Le corps et l’esprit se retrouvent à Toulouse

Par Philippe Régnier · Le Journal des Arts

Le 8 janvier 1999 - 528 mots

Un phallus géant flottant dans les airs signé Atelier van Lieshout, un mur recouvert par Michel Blazy de purée de brocolis moisissant peu à peu, une usine miniature conçue par Erwin Driessens et Maria Verstappen qui fabrique des étrons en cire, telles sont quelques-unes des œuvres réunies à Toulouse dans « Organic ». Dépassant les tabous de la chair, du cycle de la vie, de la décomposition, voire, en dernier lieu, de la prothèse, l’exposition se conçoit, loin de tout propos écologique, comme une possible rencontre du dualisme humain, du corps et de l’esprit.

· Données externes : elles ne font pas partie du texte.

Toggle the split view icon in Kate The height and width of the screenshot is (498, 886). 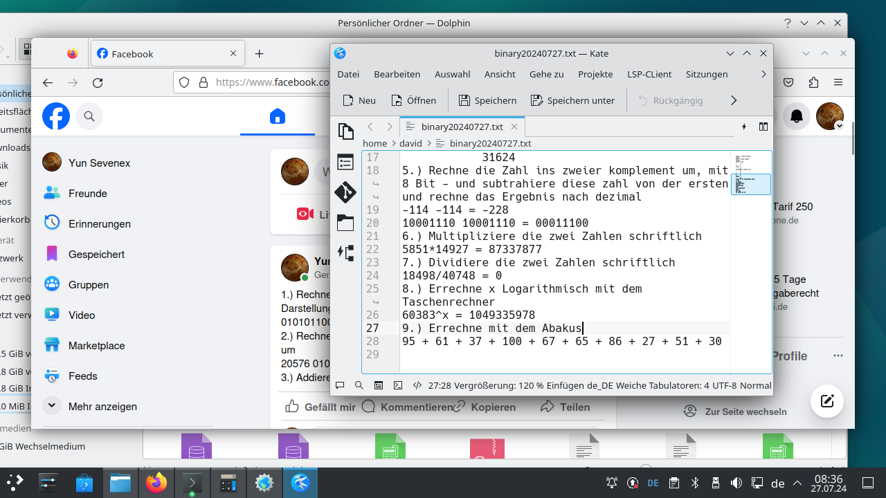pos(763,127)
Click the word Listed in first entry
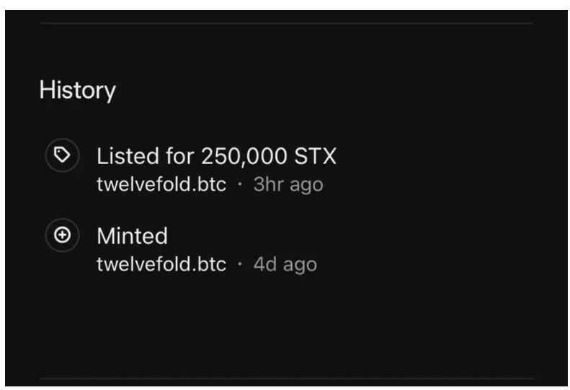570x390 pixels. coord(128,156)
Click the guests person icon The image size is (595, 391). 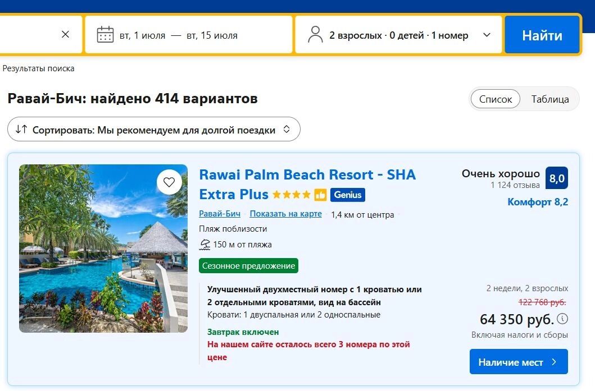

TOULOUSE - Les maîtres hollandais des XVIIe et XVIIIe siècles laissaient parfois, dans les corbeilles de leurs natures mortes, quelques fruits piqués de vers, voire complètement gâtés, symboles du cycle de la vie. “Memento mori”, “Souviens-toi de la mort”, semblaient-ils lancer allégoriquement, non sans une arrière-pensée religieuse. Quelques centaines d’années plus tard, Anya Gallacio a installé à Toulouse une guirlande de marguerites rouges qui, au cours de l’exposition, vont peu à peu se flétrir, pourrir, se désintégrer. Idem pour le mur de purée de brocolis et de pommes de terre que Michel Blazy a conçu spécialement dans l’une des salles du Palais des Arts. À l’image de la Fabric miniature d’Erwin Driessens et Maria Verstappen, qui produit inlassablement des étrons en cire puis les détruit, certaines œuvres d’“Organic” s’attachent à la notion même de cycle vital, mais sans contenu idéologique particulier. Cette préoccupation est également au centre des trois belles pièces de Hans Haacke : Blue Sail (1965), Condensation Cube (1963-1965) et Grass Grows (1969).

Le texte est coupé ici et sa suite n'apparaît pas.